I’ve been having problems with one of my Xen virtual servers crashing with kernel error messages regarding OOM conditions. One thing I had been meaning to do is to determine how to make a core dump of a Xen domain and then get data such as the process list from it. But tonight I ended up catching the machine after the problem occurred but before the kernel gave OOM messages so I could log in to fix things.
I discovered the following issues:
- 10+ instances of spf-policy.pl (a Postfix program to check the Sender Policy Framework data for a message that is being received), most in D state.
- All my Planet news feeds being updated simultaneously (four of them taking 20M each takes a bite out of 256M for a virtual machine).
- Over 100 Apache processes running in D state.
I think that there is a bug with having so many instances spf-policy.pl, I’ve also been seeing warning messages from Postfix about timeouts when running it.
For the Planet feeds I changed my cron jobs to space them out. Now unless one job takes 40 minutes to run there will be no chance of having them all run at the same time.
For Apache I changed the maximum number of processes from 150 to 40 and changed the maximum number of requests that a client may satisfy to 100 (it used to be a lot higher). If more than 40 requests come in at the same time then the excess ones will wait in the TCP connection backlog (of 511 entries) until a worker process is ready to service the request. While keeping the connections waiting is not always ideal, it’s better than killing the entire machine!

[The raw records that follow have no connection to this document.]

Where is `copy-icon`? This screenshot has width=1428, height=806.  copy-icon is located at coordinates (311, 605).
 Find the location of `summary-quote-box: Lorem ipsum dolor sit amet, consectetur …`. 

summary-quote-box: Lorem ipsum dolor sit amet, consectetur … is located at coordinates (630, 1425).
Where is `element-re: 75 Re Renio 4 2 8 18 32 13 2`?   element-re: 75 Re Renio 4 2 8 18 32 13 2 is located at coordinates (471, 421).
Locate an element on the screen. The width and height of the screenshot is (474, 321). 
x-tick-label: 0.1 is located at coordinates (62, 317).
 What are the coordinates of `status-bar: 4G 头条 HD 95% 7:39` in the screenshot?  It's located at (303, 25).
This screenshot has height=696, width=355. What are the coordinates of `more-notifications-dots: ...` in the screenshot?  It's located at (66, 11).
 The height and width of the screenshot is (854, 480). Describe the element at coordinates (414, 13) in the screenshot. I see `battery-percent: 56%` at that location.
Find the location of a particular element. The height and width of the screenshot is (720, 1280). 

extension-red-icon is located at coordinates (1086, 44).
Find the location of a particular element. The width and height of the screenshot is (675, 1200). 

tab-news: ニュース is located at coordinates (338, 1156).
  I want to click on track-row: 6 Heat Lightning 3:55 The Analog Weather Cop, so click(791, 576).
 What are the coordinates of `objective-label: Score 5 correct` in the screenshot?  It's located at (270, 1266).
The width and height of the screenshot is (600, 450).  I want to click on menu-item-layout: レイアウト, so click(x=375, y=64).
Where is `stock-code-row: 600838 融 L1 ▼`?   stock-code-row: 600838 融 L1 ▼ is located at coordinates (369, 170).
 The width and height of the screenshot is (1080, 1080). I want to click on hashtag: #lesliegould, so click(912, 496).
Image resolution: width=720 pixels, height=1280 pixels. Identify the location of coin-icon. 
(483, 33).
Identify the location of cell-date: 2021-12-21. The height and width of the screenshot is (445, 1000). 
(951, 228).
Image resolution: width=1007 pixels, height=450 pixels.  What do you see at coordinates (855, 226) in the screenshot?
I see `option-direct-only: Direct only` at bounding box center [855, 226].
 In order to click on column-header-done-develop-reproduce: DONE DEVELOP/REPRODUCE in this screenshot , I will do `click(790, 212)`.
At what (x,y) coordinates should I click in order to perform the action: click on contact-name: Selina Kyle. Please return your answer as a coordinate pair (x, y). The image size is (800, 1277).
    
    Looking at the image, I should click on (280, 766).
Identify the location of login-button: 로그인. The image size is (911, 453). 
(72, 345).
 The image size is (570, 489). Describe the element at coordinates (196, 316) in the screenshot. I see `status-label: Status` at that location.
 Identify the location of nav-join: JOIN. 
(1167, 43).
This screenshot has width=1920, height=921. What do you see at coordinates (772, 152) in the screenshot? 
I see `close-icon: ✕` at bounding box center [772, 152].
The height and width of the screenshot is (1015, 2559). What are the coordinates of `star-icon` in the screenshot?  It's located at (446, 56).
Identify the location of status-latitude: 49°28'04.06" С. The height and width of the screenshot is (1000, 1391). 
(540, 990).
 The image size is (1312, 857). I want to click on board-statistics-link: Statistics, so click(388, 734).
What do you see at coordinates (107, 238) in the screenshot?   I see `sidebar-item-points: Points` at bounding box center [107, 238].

Finally I installed my memlockd program so that next time I have paging problems the process of logging in and fixing them will be a little faster. Memlockd locks a specified set of files into RAM so that they won’t be paged out when memory runs low. This can make a dramatic difference to the time taken to login to a system that is paging heavily. It also can run ldd on executables to discover the shared objects that they need so it can lock them too.